Transcript
A (0:00)
Hello, and welcome to a free preview of Sharp Tech. Ben, how you doing?
B (0:11)
Doing well. Andrew, how are you?
A (0:13)
I'm doing all right. How are you feeling on the way into the Bucs Thunder cup game on Tuesday night? Do you want to call your shot here?
B (0:20)
Well, I mean, you know, someone's got to be the first to win both the NBA cup, the NBA Finals. So if it needs to be the Bucs, I'm, you know, happy, happy to support that outcome.
A (0:30)
I love to see it. I love that energy out of you. Much better energy than we had to begin the season here. So hopefully Damon Giannis can keep the good times rolling on Tuesday night in Las Vegas. But that's not where we're gonna be today. We're gonna start with quantum computing. Ben, this is gonna be a little bit of a new leaf for us to turn over.
B (0:50)
Yeah, maybe we should talk more about basketball.
A (0:53)
Yeah, let's just dive into hoops for the next hour. Chris says could you take a moment to explain Google's new Willow chip and quantum computing?
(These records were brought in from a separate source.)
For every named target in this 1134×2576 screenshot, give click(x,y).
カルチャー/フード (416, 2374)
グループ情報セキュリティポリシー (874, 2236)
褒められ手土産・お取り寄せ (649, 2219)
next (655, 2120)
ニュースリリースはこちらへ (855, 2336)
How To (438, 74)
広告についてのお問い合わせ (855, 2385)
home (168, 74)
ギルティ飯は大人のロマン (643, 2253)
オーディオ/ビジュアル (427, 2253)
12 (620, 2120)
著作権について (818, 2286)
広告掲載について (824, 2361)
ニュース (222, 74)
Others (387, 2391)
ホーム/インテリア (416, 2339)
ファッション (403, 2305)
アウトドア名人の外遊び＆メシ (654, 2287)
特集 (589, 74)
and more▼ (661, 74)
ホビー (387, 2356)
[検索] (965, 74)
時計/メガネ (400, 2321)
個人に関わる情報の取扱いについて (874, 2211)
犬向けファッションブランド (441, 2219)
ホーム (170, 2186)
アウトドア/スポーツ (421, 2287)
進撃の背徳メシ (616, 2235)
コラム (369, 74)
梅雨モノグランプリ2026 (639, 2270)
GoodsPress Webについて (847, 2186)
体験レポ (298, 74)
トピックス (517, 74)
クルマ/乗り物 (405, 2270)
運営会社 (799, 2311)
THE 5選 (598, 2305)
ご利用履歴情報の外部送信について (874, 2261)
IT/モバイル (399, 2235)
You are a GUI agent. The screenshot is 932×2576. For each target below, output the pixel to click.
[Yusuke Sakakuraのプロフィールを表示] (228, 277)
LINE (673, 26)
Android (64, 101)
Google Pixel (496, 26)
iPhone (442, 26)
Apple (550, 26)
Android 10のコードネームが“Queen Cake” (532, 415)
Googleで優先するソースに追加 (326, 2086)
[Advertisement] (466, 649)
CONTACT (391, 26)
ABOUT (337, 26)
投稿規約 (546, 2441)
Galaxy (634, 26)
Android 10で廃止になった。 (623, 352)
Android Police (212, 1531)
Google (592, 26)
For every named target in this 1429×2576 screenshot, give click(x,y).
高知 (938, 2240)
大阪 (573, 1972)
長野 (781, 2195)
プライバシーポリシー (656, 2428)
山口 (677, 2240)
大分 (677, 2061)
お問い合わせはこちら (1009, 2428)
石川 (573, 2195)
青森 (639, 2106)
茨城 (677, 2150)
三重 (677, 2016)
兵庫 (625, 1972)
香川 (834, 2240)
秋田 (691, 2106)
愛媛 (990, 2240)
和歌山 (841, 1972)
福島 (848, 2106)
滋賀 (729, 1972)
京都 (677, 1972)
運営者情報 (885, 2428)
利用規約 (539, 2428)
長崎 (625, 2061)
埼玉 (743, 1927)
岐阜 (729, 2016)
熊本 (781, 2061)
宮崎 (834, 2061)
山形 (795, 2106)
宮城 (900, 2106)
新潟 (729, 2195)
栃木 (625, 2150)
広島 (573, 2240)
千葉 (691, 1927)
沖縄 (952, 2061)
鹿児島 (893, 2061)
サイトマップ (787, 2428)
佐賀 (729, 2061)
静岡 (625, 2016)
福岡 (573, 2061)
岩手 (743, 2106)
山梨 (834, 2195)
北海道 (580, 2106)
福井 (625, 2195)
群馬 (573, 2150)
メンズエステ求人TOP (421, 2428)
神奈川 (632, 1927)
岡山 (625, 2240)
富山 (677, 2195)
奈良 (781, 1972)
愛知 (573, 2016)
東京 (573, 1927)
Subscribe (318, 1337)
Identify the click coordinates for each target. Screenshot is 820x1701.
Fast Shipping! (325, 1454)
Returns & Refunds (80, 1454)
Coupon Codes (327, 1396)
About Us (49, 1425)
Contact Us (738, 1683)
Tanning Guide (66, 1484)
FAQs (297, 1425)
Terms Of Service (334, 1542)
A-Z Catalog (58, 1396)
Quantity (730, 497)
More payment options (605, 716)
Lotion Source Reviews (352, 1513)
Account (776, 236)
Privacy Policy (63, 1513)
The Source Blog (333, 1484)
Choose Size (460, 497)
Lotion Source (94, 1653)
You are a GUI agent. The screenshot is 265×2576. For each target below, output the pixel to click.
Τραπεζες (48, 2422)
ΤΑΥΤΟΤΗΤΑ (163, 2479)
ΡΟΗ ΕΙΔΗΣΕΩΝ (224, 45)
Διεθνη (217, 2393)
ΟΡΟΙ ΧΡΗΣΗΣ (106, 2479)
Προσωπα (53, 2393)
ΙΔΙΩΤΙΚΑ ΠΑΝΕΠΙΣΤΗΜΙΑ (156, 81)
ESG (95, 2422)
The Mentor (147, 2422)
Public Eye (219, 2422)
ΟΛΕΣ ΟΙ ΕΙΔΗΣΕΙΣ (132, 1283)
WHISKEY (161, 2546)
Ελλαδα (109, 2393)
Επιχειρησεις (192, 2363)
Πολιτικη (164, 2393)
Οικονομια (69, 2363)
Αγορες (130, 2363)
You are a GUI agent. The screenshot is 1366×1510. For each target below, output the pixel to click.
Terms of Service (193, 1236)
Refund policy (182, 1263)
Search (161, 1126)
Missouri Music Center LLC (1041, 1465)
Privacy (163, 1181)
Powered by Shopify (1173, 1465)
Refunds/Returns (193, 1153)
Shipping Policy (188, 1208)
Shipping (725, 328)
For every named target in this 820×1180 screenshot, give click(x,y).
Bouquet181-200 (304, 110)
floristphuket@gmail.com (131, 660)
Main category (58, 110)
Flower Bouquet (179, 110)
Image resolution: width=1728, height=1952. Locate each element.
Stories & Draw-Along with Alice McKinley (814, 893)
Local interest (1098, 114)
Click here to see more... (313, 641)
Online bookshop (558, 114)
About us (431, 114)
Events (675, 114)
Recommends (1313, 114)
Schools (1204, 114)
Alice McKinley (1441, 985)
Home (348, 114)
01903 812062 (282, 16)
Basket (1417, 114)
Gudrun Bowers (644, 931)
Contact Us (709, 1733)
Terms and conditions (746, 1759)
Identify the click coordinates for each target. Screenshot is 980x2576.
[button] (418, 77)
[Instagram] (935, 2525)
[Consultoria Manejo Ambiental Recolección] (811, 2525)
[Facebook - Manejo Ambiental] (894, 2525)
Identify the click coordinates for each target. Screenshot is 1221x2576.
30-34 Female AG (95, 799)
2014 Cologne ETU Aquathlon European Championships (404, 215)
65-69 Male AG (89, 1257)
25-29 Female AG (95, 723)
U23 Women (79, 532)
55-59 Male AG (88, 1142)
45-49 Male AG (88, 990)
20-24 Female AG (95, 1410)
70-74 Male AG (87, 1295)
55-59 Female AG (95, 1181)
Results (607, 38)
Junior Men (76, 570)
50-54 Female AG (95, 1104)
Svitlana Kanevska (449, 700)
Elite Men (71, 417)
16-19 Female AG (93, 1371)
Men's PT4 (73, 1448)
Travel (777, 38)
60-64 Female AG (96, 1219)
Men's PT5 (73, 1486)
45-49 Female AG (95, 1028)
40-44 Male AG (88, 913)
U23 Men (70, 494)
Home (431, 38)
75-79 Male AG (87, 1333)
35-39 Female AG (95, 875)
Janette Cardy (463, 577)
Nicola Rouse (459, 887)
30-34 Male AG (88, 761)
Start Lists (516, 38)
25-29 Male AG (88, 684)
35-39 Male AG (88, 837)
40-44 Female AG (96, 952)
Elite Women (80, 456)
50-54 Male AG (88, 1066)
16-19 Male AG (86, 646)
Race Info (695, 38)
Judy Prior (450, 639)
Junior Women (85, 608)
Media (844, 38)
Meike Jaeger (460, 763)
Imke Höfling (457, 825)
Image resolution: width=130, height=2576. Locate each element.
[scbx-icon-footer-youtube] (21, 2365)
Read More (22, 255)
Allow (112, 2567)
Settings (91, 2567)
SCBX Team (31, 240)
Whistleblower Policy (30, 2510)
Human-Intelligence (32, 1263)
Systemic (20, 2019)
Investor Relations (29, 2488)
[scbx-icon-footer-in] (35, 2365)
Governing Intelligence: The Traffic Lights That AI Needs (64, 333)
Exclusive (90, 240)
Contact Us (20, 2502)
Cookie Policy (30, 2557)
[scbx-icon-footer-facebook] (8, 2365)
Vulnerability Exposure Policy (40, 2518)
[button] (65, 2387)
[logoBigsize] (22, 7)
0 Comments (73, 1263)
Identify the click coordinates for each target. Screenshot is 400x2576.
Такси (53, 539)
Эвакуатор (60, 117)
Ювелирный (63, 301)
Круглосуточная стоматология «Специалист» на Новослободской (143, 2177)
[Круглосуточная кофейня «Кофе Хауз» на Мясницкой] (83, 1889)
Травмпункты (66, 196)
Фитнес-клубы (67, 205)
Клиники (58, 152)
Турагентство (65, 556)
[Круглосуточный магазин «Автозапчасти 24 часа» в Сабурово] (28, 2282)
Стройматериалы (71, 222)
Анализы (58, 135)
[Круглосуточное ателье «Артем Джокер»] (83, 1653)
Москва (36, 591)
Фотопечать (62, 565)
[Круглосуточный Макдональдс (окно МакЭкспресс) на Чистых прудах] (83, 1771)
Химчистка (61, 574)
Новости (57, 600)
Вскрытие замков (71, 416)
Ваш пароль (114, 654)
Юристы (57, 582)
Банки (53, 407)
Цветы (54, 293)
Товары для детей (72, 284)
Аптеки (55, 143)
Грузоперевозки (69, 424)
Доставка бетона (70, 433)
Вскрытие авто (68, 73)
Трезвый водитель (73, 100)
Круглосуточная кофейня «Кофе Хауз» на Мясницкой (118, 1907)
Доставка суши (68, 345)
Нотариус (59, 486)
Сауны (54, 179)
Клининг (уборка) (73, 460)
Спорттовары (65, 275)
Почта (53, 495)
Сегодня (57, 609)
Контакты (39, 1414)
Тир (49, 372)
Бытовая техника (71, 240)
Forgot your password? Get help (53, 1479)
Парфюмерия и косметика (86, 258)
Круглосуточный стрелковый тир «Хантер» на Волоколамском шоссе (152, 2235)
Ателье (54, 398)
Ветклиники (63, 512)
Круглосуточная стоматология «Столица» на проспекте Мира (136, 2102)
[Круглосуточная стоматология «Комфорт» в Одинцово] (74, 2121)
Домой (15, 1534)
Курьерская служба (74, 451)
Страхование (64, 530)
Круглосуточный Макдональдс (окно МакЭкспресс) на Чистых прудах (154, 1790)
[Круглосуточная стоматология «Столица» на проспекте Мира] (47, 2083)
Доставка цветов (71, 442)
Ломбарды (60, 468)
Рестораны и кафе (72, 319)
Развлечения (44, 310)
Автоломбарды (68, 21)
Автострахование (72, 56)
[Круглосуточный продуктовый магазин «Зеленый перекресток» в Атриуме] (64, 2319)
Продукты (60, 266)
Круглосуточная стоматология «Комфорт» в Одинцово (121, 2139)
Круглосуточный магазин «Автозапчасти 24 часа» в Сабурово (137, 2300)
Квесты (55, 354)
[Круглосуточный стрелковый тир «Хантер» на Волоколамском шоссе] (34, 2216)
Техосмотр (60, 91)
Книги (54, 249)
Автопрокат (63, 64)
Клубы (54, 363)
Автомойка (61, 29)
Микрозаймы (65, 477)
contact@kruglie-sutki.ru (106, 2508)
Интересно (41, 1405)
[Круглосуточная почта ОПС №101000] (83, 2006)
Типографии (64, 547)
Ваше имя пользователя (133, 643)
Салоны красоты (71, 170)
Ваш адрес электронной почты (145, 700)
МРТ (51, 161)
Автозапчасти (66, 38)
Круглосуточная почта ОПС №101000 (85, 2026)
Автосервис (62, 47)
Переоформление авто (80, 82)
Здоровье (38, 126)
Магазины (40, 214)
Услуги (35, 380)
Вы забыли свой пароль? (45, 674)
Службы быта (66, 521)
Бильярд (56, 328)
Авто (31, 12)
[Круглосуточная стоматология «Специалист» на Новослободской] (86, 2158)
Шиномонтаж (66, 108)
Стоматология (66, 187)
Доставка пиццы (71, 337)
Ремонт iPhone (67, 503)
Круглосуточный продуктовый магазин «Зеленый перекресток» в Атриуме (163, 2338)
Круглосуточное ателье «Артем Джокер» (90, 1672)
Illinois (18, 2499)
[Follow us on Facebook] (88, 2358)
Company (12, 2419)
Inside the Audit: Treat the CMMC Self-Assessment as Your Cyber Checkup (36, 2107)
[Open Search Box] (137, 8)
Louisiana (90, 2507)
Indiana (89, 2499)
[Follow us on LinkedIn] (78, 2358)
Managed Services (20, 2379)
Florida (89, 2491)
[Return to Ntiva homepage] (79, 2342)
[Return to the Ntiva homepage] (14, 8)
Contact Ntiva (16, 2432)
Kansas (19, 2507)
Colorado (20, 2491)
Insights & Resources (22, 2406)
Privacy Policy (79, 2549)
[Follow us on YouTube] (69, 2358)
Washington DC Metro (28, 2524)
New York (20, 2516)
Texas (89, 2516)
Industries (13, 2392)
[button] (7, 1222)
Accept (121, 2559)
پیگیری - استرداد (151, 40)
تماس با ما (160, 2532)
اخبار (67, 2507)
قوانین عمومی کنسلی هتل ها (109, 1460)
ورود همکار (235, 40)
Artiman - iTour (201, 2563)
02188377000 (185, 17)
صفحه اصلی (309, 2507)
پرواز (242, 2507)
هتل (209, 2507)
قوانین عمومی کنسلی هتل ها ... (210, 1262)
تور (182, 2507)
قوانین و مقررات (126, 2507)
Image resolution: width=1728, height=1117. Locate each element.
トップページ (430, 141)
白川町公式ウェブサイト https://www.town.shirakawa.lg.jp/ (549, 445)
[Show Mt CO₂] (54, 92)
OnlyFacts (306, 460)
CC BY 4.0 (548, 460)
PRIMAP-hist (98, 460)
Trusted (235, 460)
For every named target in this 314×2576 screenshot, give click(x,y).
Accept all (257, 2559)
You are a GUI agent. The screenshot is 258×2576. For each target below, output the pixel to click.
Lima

There seems to be a lot of hype surrounding Google's recent announcement, but I can't make heads or tails of what the real world implications are. And Ben, just to frame this for anyone in the audience who's not familiar with Google's Willow chip or what the announcement was, I'll read a portion of Google's blog post from last week. This is from Hartmut Nevin, who leads the quantum computing team out at Google. Today. I'm delighted to announce Willow, our latest quantum chip. Willow has state of the art performance across a number of metrics, enabling two major achievements. The first is that Willow can reduce errors exponentially as we scale up using more qubits. This cracks a key challenge in quantum error correction that that the field has pursued for almost 30 years. Second, Willow performed a standard benchmark computation in under five minutes that would take one of today's fastest supercomputers 10 septillion years, a number that vastly exceeds the age of the universe. And then later in the blog post they write, this mind boggling number exceeds known timescales in physics and lends credence to the notion that quantum computation occurs in many parallel universes. In line with the idea that we live in a multiverse, a prediction first made by David Deutsch. So, Ben, what do you think? Are we living in a multiverse here? We can start there.
B (2:35)
That feels like an unnecessary addition. I mean, let's just say up top, we may be better place to be talking about. Q. Bert, this Sort of arcade game from the 80s. That was, that was a favorite of mine, I believe I.